The alternatives are no more secure than getting night-time access to an office machine and applying password crackers.

The notions that just because it is on my premises it is safe is ludicrous.

Roger Browne [PersonRank 10]

14 years ago #

Macbeach wrote:
> I find the notion that big companies don't contract out
> handling of critical documents odd from anyone claiming
> to be an industry expert.

You're absolutely right, which is why we mostly hear this line from "pundits" rather than people who actually work in the business.

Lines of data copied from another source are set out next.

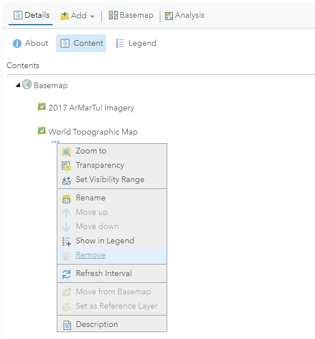Open the Basemap gallery button
Screen dimensions: 315x339
tap(131, 15)
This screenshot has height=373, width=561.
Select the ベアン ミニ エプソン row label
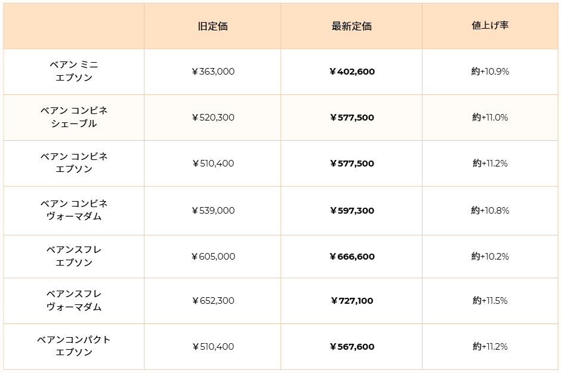pyautogui.click(x=74, y=71)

Many corporations trust their data to third party off-site backup services; they trust their documents to postal mail; they make unencrypted telephone calls; they have their sensitive documents shredded by third-party document disposal businesses; their offices are cleaned by independent contractors; they have business meetings in restaurants where they might be overheard; etc.

If Google's security is "good enough", and the service is useful to corporations, then plenty of corporations will use it. Storing the data "off the premises" won't be the deal-breaker.

Snooper Dooper [PersonRank 0]

14 years ago #

Will Google read content of my apps to serve me up targetted adverts just like they do with Gmail?

Tommy Bo [PersonRank 0]

14 years ago #

Yes, everybody, please use Google docs. Get into your time machine and go back to Office 95 and party on. Google is a joke of a software company with a fantastic PR machine. When a billboard is your most interesting creation, you have a problem. (apart from the agressively defended monopoly on search.)

FWIW I work "in the business" – I manage 45,000 desktops. Anyone who would trust their docs to google is a moron – trusting your documents to the company that bends over for every government who asks is just dumb.

If your company isn't smart enough to host and manage it's own data, then you need to fire the IT staff and hire people who are.